Task to complete: Match the string "computer" against each line below, and copy every line that matches.
Content starts
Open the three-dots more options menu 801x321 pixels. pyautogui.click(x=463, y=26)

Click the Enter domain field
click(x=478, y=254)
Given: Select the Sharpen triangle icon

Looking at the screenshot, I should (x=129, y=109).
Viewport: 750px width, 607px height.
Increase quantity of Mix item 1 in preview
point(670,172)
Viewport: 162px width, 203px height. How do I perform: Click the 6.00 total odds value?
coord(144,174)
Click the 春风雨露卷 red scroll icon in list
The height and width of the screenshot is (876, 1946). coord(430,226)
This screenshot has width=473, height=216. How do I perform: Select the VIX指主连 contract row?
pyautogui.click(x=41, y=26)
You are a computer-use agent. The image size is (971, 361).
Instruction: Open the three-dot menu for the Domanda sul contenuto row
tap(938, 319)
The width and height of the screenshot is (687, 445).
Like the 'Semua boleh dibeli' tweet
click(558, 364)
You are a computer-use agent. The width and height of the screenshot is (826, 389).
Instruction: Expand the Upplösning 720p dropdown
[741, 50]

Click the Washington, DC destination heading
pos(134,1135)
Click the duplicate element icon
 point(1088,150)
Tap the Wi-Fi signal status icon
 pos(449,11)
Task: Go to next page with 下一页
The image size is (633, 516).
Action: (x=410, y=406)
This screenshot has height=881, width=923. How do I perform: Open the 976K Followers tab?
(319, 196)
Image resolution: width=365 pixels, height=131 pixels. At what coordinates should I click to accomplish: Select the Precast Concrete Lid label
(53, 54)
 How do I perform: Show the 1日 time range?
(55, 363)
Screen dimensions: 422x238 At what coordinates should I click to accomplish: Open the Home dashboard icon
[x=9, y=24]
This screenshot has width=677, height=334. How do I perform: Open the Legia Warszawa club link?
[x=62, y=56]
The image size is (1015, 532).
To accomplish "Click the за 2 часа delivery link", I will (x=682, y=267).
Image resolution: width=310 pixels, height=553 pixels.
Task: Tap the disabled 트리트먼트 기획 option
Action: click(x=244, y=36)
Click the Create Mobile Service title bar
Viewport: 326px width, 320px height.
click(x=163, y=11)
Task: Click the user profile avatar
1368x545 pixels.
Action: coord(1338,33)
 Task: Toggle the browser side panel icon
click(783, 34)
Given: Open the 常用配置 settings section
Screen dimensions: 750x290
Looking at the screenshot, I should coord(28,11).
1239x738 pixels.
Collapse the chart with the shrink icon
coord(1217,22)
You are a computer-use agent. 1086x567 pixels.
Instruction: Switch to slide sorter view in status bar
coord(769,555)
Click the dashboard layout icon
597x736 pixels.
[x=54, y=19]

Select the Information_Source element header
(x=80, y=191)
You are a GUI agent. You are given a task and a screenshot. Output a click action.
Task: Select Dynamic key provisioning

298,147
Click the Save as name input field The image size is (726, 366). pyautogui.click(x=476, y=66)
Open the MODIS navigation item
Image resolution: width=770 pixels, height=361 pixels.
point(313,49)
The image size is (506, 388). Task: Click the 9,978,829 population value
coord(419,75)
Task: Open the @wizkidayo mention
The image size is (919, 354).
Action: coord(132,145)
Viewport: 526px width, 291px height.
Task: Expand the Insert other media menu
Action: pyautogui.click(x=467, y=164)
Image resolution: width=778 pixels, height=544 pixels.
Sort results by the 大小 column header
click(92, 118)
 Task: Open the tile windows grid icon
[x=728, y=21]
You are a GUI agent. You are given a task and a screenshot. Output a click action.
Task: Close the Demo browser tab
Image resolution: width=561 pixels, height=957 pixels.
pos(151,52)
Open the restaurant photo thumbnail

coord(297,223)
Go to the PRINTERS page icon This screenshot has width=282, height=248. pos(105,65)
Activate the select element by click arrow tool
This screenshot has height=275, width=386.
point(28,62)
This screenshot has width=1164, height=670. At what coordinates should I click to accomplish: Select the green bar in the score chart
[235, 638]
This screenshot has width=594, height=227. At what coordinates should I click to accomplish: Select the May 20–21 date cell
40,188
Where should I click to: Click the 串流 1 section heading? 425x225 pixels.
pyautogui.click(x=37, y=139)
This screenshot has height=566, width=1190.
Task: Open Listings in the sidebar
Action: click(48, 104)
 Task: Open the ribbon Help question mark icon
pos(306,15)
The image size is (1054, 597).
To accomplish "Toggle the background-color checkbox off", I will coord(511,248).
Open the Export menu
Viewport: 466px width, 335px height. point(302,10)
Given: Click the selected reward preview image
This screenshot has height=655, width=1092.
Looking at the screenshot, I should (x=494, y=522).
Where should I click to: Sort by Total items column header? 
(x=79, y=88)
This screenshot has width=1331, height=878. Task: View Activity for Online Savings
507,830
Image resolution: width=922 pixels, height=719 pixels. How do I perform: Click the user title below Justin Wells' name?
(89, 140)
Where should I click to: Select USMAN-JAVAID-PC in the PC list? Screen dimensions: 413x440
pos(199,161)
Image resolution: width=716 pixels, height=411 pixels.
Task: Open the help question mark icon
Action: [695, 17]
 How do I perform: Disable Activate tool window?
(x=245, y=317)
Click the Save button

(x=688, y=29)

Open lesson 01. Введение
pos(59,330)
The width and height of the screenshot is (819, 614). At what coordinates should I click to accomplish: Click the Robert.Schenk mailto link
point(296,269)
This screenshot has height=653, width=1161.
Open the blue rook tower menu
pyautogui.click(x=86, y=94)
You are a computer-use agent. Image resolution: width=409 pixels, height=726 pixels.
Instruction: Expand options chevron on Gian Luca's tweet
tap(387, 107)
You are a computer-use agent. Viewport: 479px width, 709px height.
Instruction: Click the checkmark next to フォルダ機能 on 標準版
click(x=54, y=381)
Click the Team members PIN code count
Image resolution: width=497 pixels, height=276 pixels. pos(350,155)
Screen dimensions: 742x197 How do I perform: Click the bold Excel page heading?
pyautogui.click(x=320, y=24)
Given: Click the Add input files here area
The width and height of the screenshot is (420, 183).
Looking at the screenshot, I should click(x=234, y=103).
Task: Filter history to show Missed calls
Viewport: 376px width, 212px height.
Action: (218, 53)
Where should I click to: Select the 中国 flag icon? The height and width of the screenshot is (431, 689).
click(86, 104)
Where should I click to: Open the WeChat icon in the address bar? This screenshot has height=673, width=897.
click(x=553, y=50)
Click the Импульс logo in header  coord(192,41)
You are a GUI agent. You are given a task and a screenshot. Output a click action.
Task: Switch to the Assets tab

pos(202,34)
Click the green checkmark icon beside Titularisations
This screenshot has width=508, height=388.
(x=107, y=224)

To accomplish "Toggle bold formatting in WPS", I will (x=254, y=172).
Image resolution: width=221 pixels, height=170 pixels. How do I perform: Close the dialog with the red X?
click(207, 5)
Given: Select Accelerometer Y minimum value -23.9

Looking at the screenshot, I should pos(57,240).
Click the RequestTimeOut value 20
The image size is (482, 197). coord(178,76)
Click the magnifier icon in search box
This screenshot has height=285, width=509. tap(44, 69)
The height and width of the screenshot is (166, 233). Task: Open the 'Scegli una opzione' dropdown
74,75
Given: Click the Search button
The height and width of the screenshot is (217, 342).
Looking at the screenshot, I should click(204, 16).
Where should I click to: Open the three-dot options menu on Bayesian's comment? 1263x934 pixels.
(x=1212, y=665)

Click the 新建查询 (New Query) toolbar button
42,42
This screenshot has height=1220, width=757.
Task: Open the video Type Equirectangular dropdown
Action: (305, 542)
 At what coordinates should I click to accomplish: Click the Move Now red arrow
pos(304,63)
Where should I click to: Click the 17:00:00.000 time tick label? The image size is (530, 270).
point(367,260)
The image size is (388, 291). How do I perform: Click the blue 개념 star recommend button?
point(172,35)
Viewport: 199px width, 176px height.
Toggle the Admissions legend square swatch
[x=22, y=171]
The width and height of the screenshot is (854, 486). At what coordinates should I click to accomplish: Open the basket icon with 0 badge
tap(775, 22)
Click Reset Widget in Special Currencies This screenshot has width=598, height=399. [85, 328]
Content ends
Solution:
You are a computer-use agent. The image size is (971, 361).
You are a computer-use agent. The width and height of the screenshot is (826, 389).
You are a computer-use agent. 1086x567 pixels.
You are a computer-use agent. Image resolution: width=409 pixels, height=726 pixels.
You are a computer-use agent. Viewport: 479px width, 709px height.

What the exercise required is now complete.